═══ Text zur Analyse ═══

Haimbuchner: "BM Pröll verweigert Antworten zu externen Beratern der AUA!"

FPÖ wird ohne Transparenz keinen weiteren Subventionen an die AUA zustimmen

Wien (OTS) - "Informationen zufolge soll die AUA 12 Millionen Euro für externe Berater ausgegeben haben. Ob die Empfehlungen dieser Consultingfirmen befolgt wurden oder nicht, welche dies waren und wie hoch die tatsächlichen Kosten gewesen sind, wollte die FPÖ über die parlamentarischen Anfrage 384/J aufklären. Aber Finanzminister Pröll verweigert der Opposition in der Beantwortung 429/AB jegliche Auskünfte", empörte sich heute FPÖ-Rechnungshofsprecher NAbg. Dr. Manfred Haimbuchner, Mitglied des Unterausschusses AUA.

═══

### Aufgaben zum Text
A. Erklären Sie in ein bis drei Sätzen, worüber sich Haimbuchner laut dem Text empört.
B. Wie viel soll die AUA laut dem Text für externe Berater ausgegeben haben?
Bitte stützen Sie sich ausschließlich auf den Text.

═══ Bereitgestellte Einträge ═══

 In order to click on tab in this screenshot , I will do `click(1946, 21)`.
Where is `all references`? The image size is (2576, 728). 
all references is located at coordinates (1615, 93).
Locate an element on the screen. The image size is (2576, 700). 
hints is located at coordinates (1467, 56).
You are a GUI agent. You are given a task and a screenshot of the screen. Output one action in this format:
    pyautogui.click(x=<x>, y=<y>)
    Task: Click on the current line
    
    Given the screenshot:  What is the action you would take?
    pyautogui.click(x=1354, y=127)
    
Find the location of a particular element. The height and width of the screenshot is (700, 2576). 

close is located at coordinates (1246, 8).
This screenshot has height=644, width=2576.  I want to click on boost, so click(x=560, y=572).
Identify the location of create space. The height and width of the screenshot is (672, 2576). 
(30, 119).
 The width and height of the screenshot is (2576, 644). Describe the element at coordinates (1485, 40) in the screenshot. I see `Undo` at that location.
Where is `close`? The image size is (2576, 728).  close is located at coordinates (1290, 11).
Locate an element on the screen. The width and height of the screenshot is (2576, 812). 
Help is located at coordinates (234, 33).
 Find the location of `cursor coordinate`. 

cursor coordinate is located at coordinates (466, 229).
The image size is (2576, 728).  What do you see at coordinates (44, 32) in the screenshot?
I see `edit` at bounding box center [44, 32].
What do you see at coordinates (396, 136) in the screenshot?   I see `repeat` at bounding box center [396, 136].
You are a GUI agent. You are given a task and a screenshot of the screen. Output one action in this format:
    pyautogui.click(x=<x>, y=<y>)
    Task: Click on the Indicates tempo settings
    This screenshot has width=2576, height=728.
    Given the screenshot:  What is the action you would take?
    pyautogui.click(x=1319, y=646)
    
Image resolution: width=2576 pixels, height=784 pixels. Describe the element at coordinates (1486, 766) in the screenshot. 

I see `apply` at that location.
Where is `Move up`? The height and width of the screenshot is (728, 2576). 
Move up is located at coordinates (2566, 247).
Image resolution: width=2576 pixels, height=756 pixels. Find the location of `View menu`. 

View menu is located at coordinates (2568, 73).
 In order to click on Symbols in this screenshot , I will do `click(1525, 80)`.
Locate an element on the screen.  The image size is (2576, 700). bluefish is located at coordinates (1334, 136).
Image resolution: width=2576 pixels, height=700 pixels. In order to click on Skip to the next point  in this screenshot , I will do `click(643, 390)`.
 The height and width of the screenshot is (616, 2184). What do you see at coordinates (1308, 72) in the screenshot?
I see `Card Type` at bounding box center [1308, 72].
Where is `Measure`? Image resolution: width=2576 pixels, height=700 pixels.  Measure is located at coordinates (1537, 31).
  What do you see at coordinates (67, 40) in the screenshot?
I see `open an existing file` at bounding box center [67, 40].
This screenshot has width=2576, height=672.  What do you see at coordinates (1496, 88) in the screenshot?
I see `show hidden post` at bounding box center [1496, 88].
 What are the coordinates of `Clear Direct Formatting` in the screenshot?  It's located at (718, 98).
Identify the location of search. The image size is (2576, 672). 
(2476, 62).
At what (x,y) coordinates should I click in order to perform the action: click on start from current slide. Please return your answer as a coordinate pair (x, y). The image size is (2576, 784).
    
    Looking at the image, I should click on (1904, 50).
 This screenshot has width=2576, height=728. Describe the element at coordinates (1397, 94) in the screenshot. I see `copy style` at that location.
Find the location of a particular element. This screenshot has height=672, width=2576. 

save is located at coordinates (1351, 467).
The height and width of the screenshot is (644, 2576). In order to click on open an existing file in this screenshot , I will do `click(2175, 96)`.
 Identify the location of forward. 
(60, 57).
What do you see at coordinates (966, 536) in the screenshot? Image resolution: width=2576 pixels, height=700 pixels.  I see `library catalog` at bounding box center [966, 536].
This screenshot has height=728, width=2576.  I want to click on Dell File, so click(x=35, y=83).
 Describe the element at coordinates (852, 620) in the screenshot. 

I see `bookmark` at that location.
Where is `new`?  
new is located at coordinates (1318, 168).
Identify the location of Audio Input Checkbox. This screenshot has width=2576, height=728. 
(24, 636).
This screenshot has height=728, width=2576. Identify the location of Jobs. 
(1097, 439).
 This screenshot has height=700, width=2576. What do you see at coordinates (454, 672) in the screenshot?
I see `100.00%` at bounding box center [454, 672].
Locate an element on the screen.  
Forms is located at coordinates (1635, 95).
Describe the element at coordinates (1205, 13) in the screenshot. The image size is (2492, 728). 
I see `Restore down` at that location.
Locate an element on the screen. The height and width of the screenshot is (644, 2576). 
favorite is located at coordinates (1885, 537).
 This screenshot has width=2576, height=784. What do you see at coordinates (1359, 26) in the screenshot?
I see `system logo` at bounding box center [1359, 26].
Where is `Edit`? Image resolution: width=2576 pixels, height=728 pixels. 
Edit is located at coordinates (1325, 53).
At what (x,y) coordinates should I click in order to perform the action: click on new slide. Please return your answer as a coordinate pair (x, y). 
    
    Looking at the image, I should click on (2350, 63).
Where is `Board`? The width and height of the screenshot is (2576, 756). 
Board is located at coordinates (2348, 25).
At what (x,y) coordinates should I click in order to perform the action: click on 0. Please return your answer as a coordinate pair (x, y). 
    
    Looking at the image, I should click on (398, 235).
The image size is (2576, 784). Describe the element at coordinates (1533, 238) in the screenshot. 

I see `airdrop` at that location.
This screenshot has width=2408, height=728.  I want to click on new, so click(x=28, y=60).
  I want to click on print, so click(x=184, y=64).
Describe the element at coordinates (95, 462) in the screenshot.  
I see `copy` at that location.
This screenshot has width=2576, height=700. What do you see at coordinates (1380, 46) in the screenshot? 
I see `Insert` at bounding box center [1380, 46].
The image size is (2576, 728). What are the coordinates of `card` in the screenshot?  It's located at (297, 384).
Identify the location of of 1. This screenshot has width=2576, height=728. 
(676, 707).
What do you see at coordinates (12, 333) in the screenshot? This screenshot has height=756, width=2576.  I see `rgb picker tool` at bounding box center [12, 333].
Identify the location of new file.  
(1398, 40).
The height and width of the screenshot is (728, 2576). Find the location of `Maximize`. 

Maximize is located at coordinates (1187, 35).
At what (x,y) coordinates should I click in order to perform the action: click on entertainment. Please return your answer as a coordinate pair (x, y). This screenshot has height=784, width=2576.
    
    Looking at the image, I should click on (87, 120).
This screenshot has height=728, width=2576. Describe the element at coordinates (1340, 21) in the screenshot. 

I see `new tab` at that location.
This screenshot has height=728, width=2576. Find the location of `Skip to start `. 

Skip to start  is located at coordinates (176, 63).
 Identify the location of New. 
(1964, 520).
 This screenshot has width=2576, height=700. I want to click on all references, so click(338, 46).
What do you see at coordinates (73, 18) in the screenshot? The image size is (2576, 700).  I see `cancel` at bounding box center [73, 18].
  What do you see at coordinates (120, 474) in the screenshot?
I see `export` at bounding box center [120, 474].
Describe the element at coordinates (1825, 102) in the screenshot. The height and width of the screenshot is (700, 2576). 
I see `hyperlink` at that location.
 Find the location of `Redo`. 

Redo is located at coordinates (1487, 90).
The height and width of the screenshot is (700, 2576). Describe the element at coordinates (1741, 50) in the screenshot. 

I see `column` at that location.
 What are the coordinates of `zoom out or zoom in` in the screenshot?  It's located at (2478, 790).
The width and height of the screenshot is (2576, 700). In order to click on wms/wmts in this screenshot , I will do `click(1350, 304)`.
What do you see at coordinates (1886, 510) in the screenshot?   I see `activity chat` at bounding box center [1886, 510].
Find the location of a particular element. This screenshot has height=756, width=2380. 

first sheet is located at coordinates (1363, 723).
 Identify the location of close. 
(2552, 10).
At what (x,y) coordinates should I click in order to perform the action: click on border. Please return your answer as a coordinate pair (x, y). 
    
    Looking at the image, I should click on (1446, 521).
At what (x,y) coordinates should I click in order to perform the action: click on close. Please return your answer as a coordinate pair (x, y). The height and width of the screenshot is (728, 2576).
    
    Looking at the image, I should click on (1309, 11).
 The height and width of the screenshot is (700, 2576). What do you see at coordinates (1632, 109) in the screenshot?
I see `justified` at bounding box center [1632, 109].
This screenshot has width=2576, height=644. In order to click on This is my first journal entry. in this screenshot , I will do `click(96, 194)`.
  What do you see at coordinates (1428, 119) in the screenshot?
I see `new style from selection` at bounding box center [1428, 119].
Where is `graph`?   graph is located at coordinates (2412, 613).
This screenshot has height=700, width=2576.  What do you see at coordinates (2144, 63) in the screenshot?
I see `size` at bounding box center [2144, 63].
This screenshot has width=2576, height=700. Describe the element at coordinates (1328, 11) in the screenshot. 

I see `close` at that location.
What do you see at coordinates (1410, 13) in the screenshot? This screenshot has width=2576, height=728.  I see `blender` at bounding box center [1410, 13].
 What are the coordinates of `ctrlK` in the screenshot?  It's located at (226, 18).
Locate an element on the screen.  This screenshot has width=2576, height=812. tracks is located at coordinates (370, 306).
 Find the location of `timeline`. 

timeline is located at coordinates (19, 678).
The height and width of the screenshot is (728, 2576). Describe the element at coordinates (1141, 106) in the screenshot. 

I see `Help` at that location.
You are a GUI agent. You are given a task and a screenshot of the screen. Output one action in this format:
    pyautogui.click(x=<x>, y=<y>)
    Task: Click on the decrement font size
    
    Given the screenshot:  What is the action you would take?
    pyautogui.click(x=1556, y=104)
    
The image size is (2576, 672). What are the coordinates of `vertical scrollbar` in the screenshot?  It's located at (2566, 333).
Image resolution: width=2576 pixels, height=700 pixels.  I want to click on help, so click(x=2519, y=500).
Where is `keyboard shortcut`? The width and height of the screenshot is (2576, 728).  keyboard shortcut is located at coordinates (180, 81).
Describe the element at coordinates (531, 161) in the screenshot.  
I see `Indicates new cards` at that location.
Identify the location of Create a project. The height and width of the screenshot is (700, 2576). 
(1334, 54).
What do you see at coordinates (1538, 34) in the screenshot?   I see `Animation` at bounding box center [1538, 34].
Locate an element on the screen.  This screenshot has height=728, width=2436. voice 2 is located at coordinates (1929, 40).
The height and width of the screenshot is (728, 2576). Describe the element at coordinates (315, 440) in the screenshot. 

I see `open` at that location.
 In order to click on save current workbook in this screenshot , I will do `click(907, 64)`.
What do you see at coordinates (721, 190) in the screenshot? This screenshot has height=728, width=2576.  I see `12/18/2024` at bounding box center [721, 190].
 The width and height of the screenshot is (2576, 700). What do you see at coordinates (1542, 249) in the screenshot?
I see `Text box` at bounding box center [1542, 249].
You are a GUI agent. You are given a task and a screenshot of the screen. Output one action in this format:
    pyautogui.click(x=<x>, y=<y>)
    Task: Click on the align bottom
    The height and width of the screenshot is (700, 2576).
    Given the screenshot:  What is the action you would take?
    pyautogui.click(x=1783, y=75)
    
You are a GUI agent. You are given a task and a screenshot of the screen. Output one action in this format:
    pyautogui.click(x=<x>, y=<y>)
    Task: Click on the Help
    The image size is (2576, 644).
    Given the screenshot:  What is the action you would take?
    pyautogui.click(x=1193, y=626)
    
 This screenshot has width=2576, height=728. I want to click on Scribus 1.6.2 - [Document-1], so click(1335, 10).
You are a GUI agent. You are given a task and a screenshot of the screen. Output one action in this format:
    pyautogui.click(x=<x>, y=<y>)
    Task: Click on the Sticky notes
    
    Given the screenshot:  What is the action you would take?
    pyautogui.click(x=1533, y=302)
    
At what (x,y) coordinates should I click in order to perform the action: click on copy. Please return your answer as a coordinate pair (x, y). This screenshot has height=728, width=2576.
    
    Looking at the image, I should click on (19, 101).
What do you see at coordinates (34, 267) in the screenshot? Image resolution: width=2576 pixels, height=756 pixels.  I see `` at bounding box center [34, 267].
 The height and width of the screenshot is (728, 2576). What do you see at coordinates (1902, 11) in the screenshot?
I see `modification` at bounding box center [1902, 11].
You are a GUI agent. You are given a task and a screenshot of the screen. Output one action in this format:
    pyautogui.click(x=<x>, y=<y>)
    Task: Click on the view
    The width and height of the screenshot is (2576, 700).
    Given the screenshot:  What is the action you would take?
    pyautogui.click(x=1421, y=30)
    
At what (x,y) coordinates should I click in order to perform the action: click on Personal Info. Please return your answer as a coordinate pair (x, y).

═══

### Gegebene Antworten
A. Haimbuchner empört sich darüber, dass Finanzminister Pröll in der Beantwortung 429/AB jegliche Auskünfte verweigert. Die FPÖ hatte mit der parlamentarischen Anfrage 384/J klären wollen, welche Consultingfirmen die AUA beraten hatten, ob deren Empfehlungen befolgt wurden und wie hoch die tatsächlichen Kosten waren.

B. 12 Millionen Euro.